Listing for locating described items:
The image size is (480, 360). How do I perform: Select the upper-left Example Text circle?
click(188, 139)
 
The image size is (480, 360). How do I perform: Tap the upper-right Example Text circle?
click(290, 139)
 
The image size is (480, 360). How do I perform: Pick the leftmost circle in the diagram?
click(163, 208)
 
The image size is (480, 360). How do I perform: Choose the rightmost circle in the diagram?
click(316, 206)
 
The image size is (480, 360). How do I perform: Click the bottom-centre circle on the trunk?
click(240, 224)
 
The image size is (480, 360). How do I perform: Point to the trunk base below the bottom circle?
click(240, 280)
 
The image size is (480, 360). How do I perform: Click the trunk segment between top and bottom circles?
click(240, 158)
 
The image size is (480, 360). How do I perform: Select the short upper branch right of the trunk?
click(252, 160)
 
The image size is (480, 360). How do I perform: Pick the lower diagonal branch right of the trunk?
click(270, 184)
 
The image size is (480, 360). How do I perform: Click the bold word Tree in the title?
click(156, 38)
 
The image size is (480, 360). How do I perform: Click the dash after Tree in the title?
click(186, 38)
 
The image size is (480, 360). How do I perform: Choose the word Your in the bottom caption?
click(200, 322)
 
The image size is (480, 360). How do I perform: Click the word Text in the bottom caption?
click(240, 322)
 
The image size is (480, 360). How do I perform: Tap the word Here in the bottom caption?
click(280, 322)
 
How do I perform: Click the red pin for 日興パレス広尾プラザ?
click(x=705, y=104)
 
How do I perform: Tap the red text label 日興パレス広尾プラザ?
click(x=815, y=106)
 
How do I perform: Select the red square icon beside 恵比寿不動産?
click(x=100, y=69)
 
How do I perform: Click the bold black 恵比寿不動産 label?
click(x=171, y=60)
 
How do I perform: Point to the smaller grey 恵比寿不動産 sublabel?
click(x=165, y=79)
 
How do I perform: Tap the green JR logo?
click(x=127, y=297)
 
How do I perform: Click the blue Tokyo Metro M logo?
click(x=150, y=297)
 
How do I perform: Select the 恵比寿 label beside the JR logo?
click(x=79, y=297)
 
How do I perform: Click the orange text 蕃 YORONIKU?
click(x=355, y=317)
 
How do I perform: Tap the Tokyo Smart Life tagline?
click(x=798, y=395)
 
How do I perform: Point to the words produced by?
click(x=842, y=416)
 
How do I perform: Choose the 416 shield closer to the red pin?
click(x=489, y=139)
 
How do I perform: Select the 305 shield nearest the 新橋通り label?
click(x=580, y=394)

◆ **INSTRUCTIONS TO FOLLOW**
Copy every line of the listing above word for word.

◆ **RIGHT ANSWER**
The image size is (480, 360). How do I perform: Select the upper-left Example Text circle?
click(188, 139)
 
The image size is (480, 360). How do I perform: Tap the upper-right Example Text circle?
click(290, 139)
 
The image size is (480, 360). How do I perform: Pick the leftmost circle in the diagram?
click(163, 208)
 
The image size is (480, 360). How do I perform: Choose the rightmost circle in the diagram?
click(316, 206)
 
The image size is (480, 360). How do I perform: Click the bottom-centre circle on the trunk?
click(240, 224)
 
The image size is (480, 360). How do I perform: Point to the trunk base below the bottom circle?
click(240, 280)
 
The image size is (480, 360). How do I perform: Click the trunk segment between top and bottom circles?
click(240, 158)
 
The image size is (480, 360). How do I perform: Select the short upper branch right of the trunk?
click(252, 160)
 
The image size is (480, 360). How do I perform: Pick the lower diagonal branch right of the trunk?
click(270, 184)
 
The image size is (480, 360). How do I perform: Click the bold word Tree in the title?
click(156, 38)
 
The image size is (480, 360). How do I perform: Click the dash after Tree in the title?
click(186, 38)
 
The image size is (480, 360). How do I perform: Choose the word Your in the bottom caption?
click(200, 322)
 
The image size is (480, 360). How do I perform: Click the word Text in the bottom caption?
click(240, 322)
 
The image size is (480, 360). How do I perform: Tap the word Here in the bottom caption?
click(280, 322)
 
How do I perform: Click the red pin for 日興パレス広尾プラザ?
click(x=705, y=104)
 
How do I perform: Tap the red text label 日興パレス広尾プラザ?
click(x=815, y=106)
 
How do I perform: Select the red square icon beside 恵比寿不動産?
click(x=100, y=69)
 
How do I perform: Click the bold black 恵比寿不動産 label?
click(x=171, y=60)
 
How do I perform: Point to the smaller grey 恵比寿不動産 sublabel?
click(x=165, y=79)
 
How do I perform: Tap the green JR logo?
click(x=127, y=297)
 
How do I perform: Click the blue Tokyo Metro M logo?
click(x=150, y=297)
 
How do I perform: Select the 恵比寿 label beside the JR logo?
click(x=79, y=297)
 
How do I perform: Click the orange text 蕃 YORONIKU?
click(x=355, y=317)
 
How do I perform: Tap the Tokyo Smart Life tagline?
click(x=798, y=395)
 
How do I perform: Point to the words produced by?
click(x=842, y=416)
 
How do I perform: Choose the 416 shield closer to the red pin?
click(x=489, y=139)
 
How do I perform: Select the 305 shield nearest the 新橋通り label?
click(x=580, y=394)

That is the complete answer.